Almeno il 40% dei consiglieri regionali, a partire dalle nuove legislature, dovrà essere composto da donne. Dopo l’ok del Senato che lo scorso settembre aveva approvato la legge con 170 voti a favore, 3 contrari e 48 astenuti, adesso c’è anche l’approvazione definitiva della Camera, dove in 334 hanno votato sì, 91 no e 21 astenuti. Tra i contrari Lega, M5S e Ala mentre Fdi e Conservatori e riformisti si sono astenuti.

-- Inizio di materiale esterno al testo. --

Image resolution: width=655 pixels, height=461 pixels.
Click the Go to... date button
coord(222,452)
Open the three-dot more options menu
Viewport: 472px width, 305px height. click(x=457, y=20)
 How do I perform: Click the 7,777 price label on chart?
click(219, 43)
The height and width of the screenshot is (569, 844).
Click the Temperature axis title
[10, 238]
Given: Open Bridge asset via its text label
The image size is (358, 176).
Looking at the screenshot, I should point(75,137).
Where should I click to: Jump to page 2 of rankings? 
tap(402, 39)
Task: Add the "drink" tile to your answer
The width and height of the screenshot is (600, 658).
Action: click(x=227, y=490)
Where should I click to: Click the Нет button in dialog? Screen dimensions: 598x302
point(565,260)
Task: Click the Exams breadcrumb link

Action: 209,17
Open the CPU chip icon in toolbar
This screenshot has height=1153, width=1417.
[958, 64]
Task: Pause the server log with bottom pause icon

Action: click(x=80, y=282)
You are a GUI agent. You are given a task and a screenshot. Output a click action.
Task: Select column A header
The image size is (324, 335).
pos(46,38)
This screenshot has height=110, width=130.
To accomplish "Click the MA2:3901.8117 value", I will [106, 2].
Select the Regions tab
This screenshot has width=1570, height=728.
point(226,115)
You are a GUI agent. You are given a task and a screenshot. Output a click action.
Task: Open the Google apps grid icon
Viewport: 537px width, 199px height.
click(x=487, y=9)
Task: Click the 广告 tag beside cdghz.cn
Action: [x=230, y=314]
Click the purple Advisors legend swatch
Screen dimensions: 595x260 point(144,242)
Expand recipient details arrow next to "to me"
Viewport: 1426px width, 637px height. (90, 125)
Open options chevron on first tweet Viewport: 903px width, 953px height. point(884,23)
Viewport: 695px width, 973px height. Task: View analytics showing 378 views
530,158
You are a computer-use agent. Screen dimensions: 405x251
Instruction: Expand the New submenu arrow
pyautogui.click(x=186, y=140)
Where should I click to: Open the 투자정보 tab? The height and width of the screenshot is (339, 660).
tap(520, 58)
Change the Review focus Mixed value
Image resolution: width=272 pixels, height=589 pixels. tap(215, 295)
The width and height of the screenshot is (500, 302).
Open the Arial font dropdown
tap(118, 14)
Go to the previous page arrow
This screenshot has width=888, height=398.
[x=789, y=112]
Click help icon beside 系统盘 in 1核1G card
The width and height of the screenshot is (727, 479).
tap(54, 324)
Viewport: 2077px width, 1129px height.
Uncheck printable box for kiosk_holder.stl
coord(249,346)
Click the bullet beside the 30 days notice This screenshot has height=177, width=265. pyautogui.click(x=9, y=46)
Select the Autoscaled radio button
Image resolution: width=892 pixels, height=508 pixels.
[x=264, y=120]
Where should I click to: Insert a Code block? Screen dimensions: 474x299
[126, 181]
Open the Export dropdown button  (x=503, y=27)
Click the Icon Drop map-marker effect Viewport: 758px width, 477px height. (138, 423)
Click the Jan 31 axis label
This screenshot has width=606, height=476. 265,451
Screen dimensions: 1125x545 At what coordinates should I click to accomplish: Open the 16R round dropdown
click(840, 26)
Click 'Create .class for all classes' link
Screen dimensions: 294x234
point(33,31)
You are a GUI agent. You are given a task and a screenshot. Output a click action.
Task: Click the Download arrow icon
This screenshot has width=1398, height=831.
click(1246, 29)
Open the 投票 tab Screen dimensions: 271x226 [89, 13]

Le varie applicazioni secondo le leggi elettorali

In base al testo di legge, “in ciascuna lista” i candidati di un sesso non devono superare il 60% del totale. Poi deve essere “consentita l’espressione di almeno due preferenze, di cui una riservata a un candidato di sesso diverso, pena l’annullamento delle preferenze successive alla prima”. Inoltre, laddove ci sono liste bloccate, la legge elettorale regionali dovrà disporre “l’alternanza tra candidati di sesso diverso, in modo tale che i candidati di un sesso non eccedano il 60 per cento del totale”. Infine, se ci sono i collegi uninominali, la legge elettorale regionale deve disporre “l’equilibrio tra candidature presentate col medesimo simbolo in modo tale che i candidati di un sesso non eccedano il 60 per cento del totale”.

Oggi cartellino nero alla Basilicata

Oggi le percentuali “rosa” sono molto più basse, con il caso clamoroso della Basilicata che non ha nemmeno una donna consigliere. In generale, i consiglieri regionali italiani sono 897 di cui solo 159 donne (17,7%). Se alcune Regioni del centro-nord hanno percentuali accettabili di donne che siedono nei consigli (Emilia Romagna 34,7%, Toscana 27,5%, Piemonte 26%, Veneto 22%), quelle del Sud hanno percentuali da emirato arabo: Basilicata 0%, Calabria 3,3% Abruzzo 3,4% Sardegna 6,8%, eccetera) con l’esclusione della Campania che si attesta al 22%.